Patel and coauthors discussed the pros and cons of multivitamin mineral supplement formulations as well as specific vitamin and mineral recommendations for patients undergoing certain metabolic or bariatric surgery procedures. They included three supplemental cases in the appendix to illustrate supplementation recommendations and long-term maintenance suggestions.

“It’s important to remember that most of these deficiencies present without many clinical symptoms, so it becomes essential to screen for them and repeat as needed,” Patel said.

The update also tackles postoperative nutritional assessments and diet progression. No evidence supports following one postsurgical diet progression protocol over another, but they generally proceed from a clear liquid diet to foods with normal textures, the authors noted. Clinicians should adapt them according to the procedure type, they added.

In addition, clinicians must troubleshoot any nutrition-related concerns, including constipation, dehydration, nausea, heartburn, and fatigue, for up to a year after surgery, they wrote.

Metabolic and bariatric surgery patients should be evaluated annually at a minimum, if not more frequently, to gauge nutritional health, the authors wrote. Treating obesity as a disease involves more than weight loss — instead, it’s about improving the quality of life of patients through procedures, medications, and lifestyle modifications, they added.

 

Track New Developments

With ongoing changes in the field of metabolic and bariatric surgery, it’s helpful for clinicians to remain updated about new approaches across various disciplines linked to obesity management and treatment, said Christina Poa-Li, MD, a surgeon at Huntington Health Medical Center, affiliated with Cedars-Sinai Health System, in Pasadena, California, who was not involved in developing the updated practice statement.

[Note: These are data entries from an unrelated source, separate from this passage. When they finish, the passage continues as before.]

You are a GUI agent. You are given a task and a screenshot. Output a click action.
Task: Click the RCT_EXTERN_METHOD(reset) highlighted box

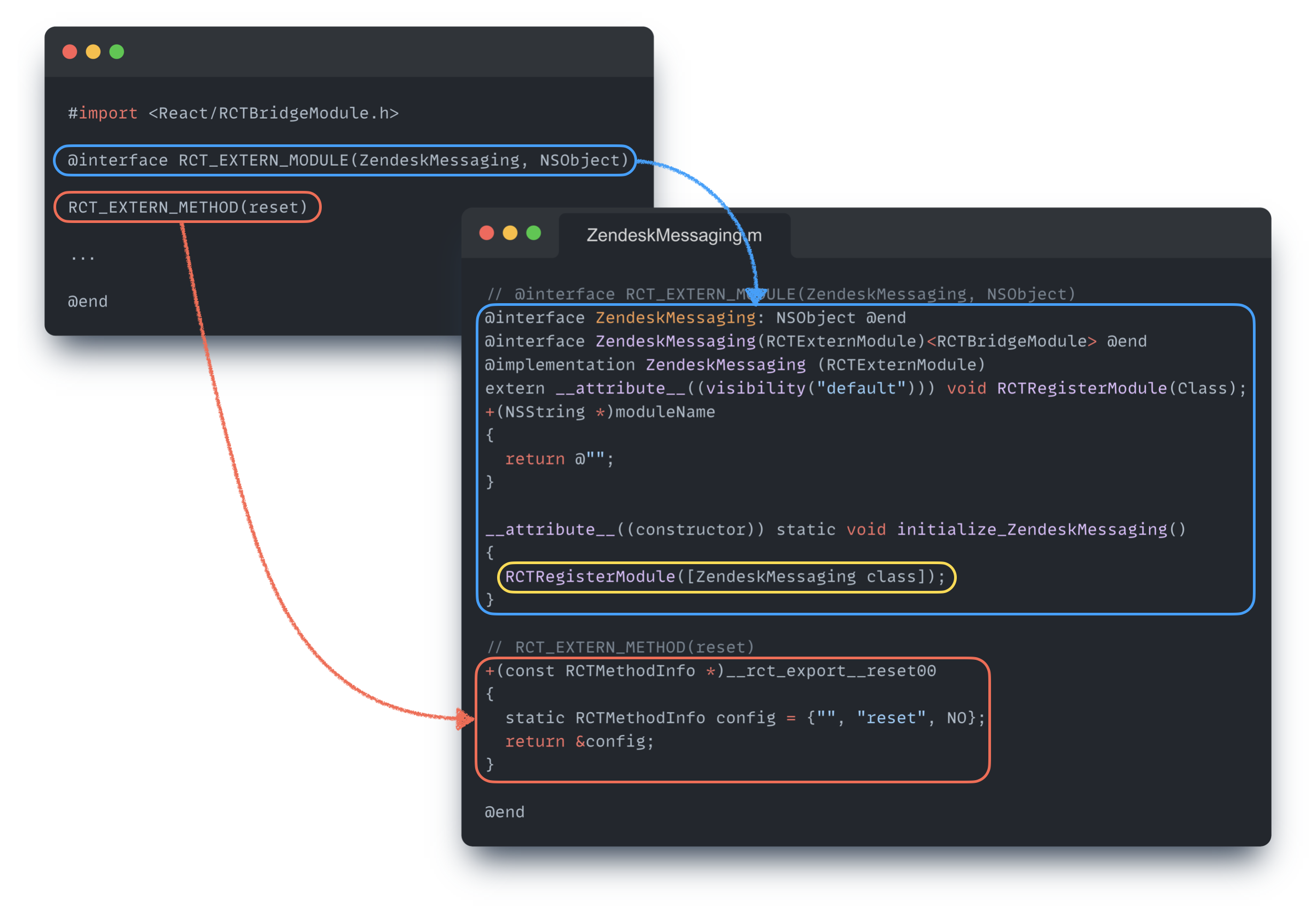[187, 207]
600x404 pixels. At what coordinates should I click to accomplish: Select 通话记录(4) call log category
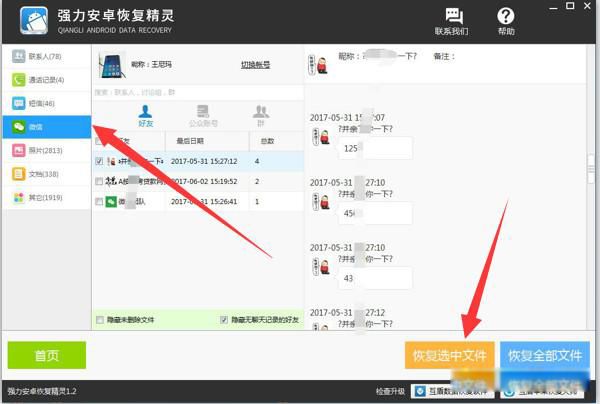[45, 79]

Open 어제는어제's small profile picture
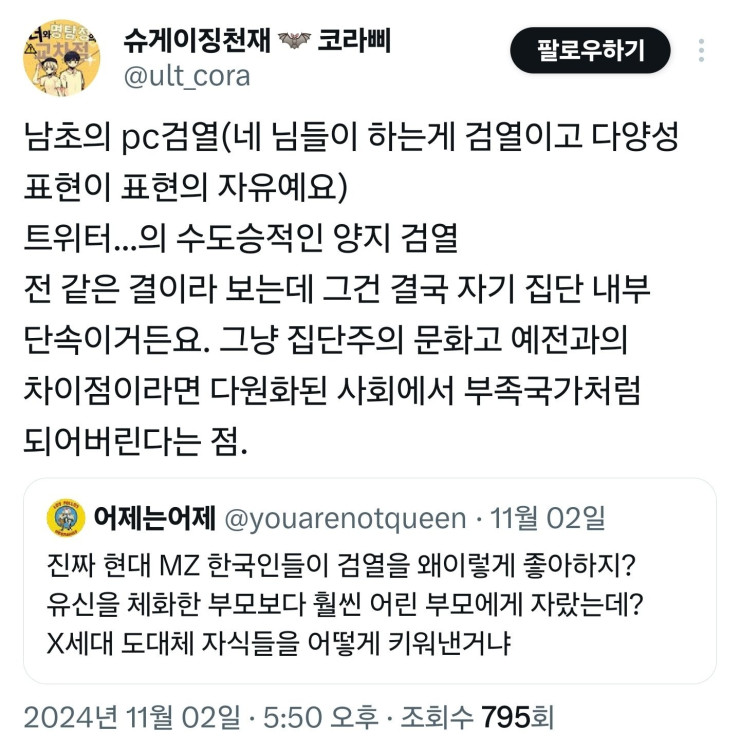(66, 518)
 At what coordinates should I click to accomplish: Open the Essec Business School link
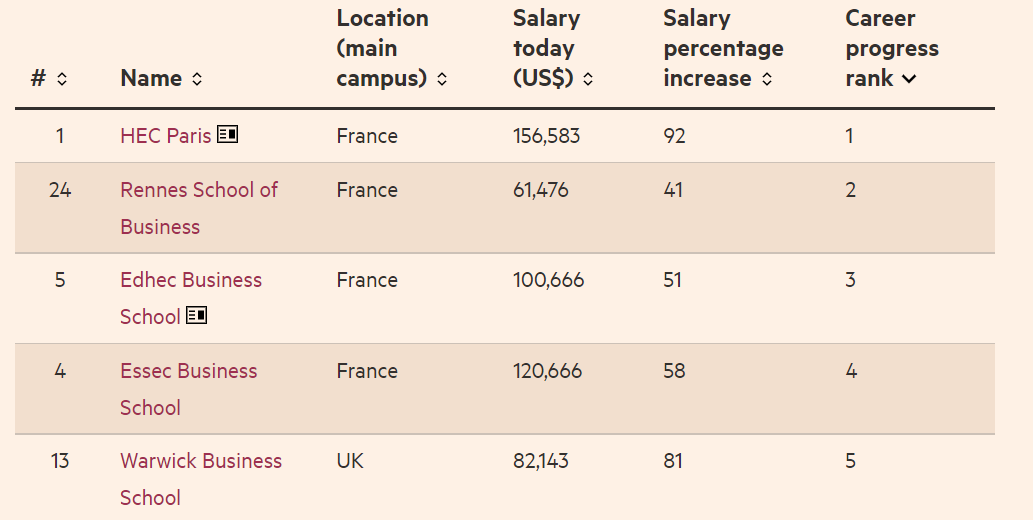coord(188,371)
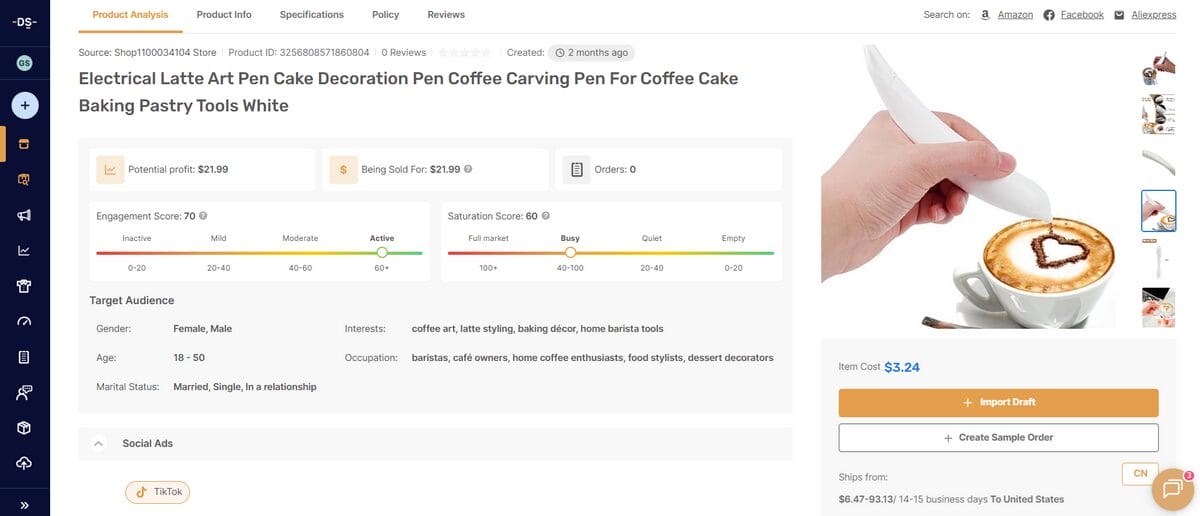This screenshot has height=516, width=1200.
Task: Click the blue plus add button
Action: (25, 104)
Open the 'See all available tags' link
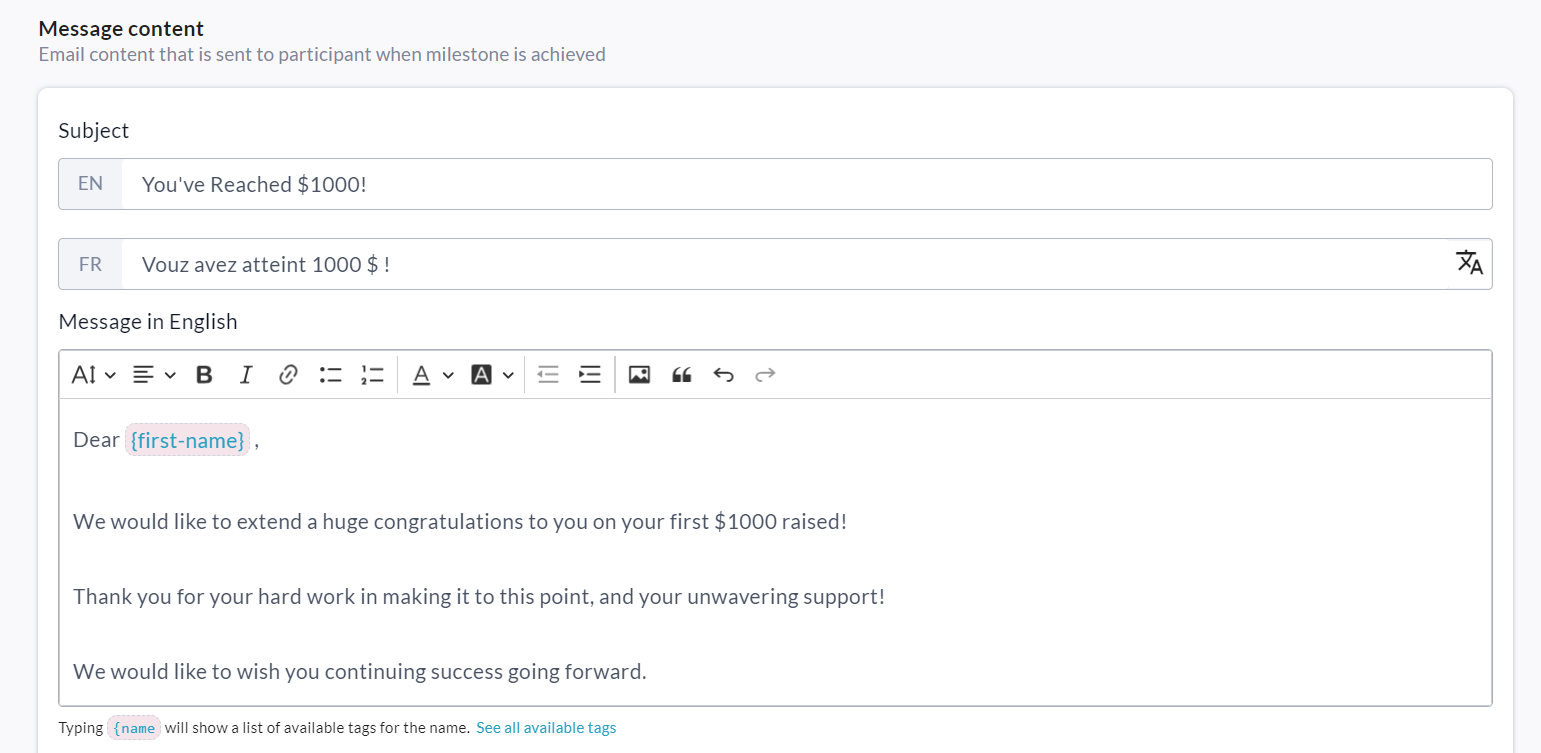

“For example, the rapidly growing prescription of anti-obesity medications and their use in both preoperative and postoperative surgical patients drastically affect their nutrition,” she said. “Providers of various backgrounds and specialties will benefit from the most updated guidance on evaluating patient nutrition.”

Clinicians should consider expanding their patient population to include those with metabolic dysfunction–associated steatohepatitis or metabolic dysfunction–associated steatotic liver disease, Poa-Li said.

“These patient subpopulations may not have been considered for bariatric surgery or even referral to a bariatric surgeon for consultation previously,” she said. “It is important to increase awareness among clinicians of the potential benefits for metabolic and bariatric surgery for these patients.”

The report didn’t receive any specific grant from funding agencies in the public, commercial, or not-for-profit sectors. Patel and Poa-Li reported no relevant disclosures.

A version of this article appeared on Medscape.com.